>> begin

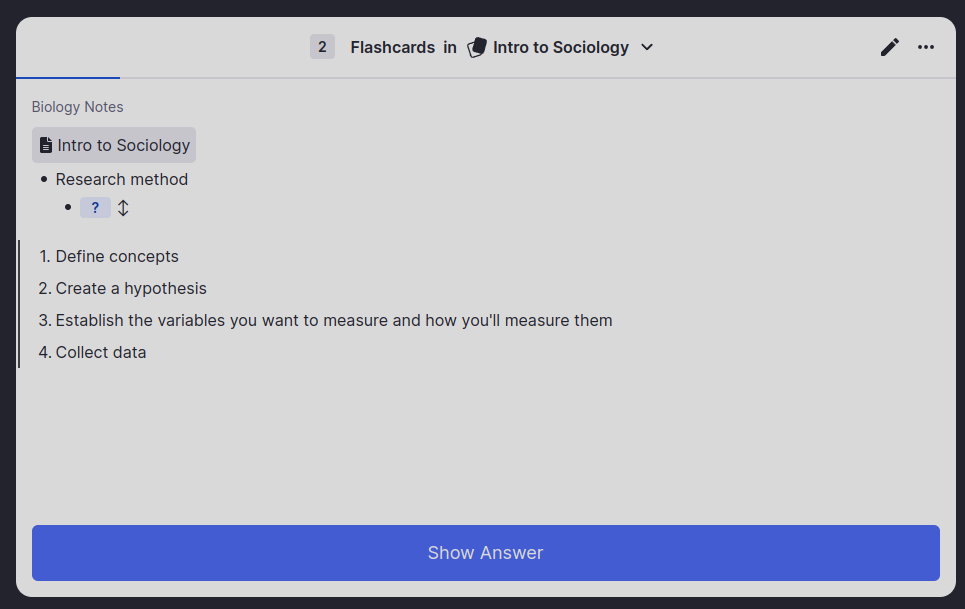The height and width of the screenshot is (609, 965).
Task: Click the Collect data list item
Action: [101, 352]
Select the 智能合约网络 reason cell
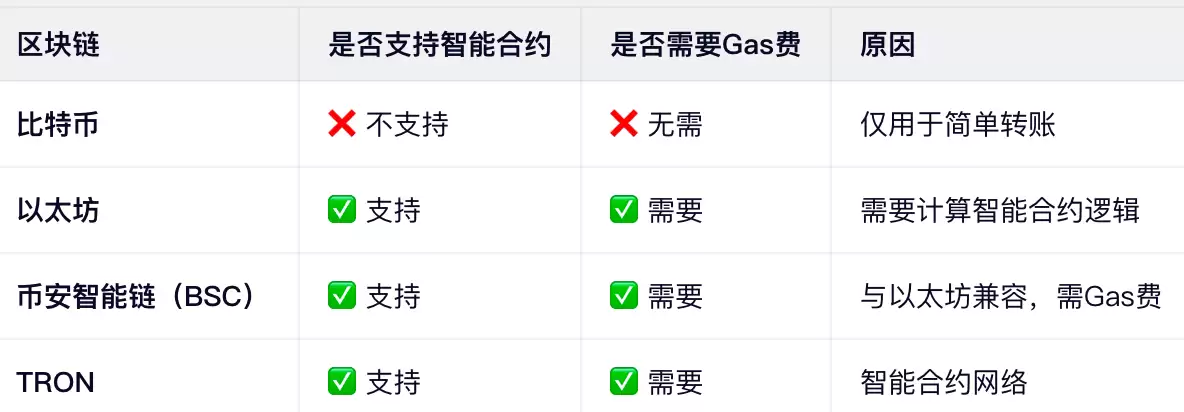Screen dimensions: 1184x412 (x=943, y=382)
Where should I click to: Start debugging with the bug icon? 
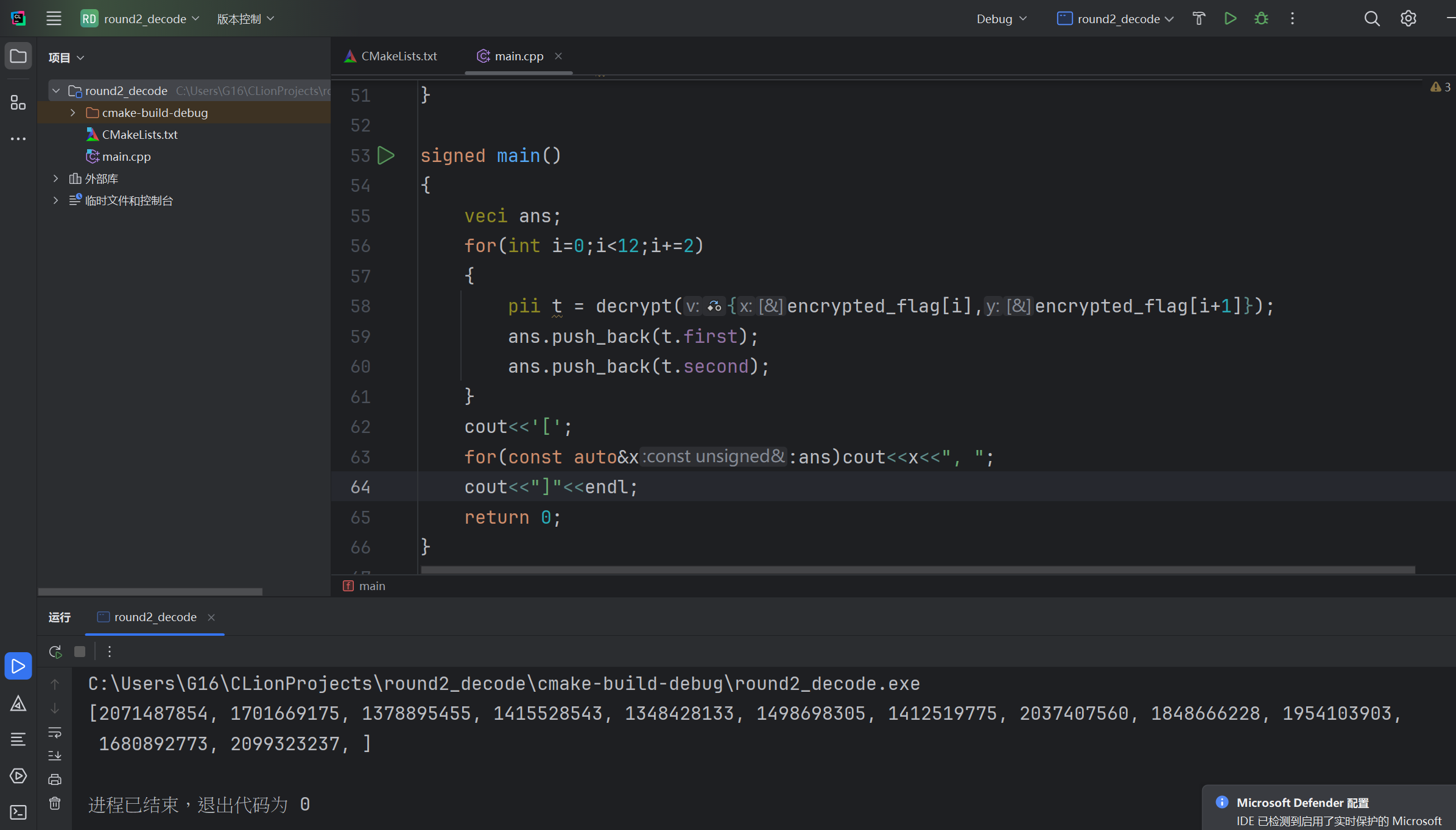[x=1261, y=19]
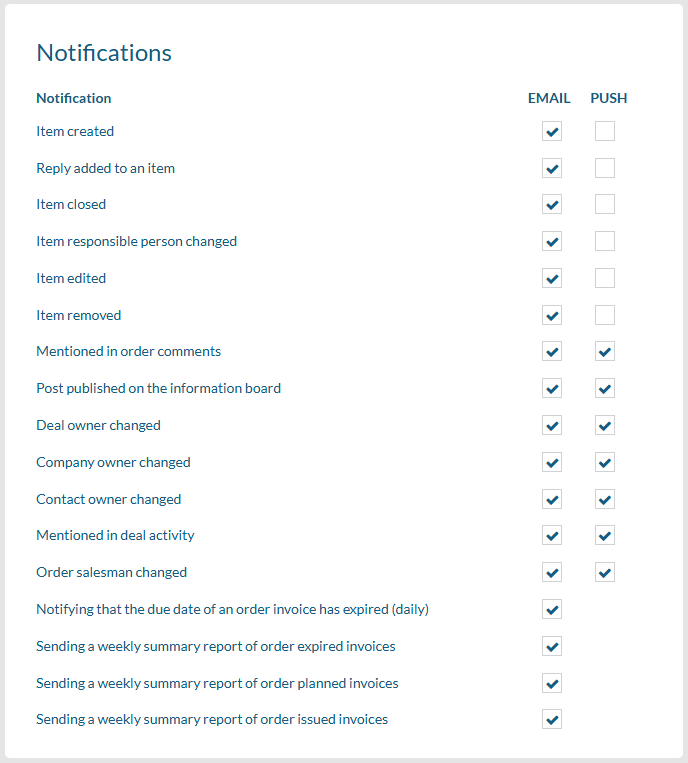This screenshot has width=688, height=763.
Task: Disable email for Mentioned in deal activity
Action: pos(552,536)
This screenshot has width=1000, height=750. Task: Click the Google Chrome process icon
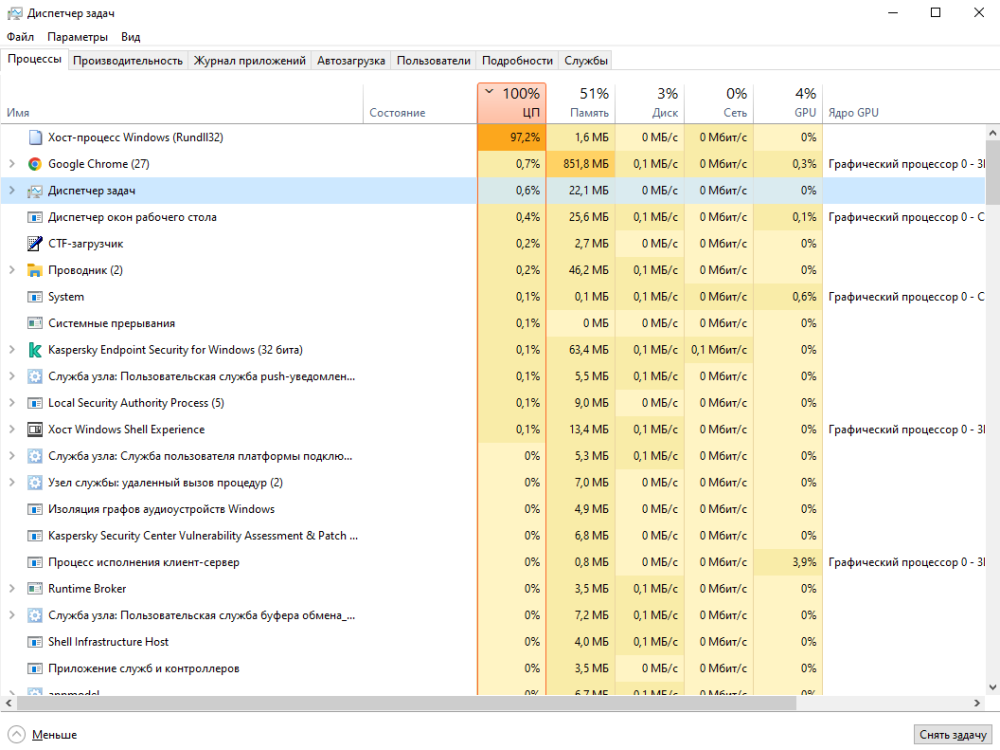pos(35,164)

>> end

Direction
Render every line of the records above as a Markdown table with the columns Row and Text, numbering each row and skipping blank lines. Leave the pictures out.

Complete output
| Row | Text |
|---|---|
| 1 | The height and width of the screenshot is (609, 965). |
| 2 | Task: Click the Collect data list item |
| 3 | Action: [101, 352] |
| 4 | Select the 智能合约网络 reason cell |
| 5 | Screen dimensions: 1184x412 (x=943, y=382) |
| 6 | Where should I click to: Start debugging with the bug icon?  |
| 7 | [x=1261, y=19] |
| 8 | This screenshot has width=688, height=763. |
| 9 | Task: Disable email for Mentioned in deal activity |
| 10 | Action: pos(552,536) |
| 11 | This screenshot has width=1000, height=750. Task: Click the Google Chrome process icon |
| 12 | pos(35,164) |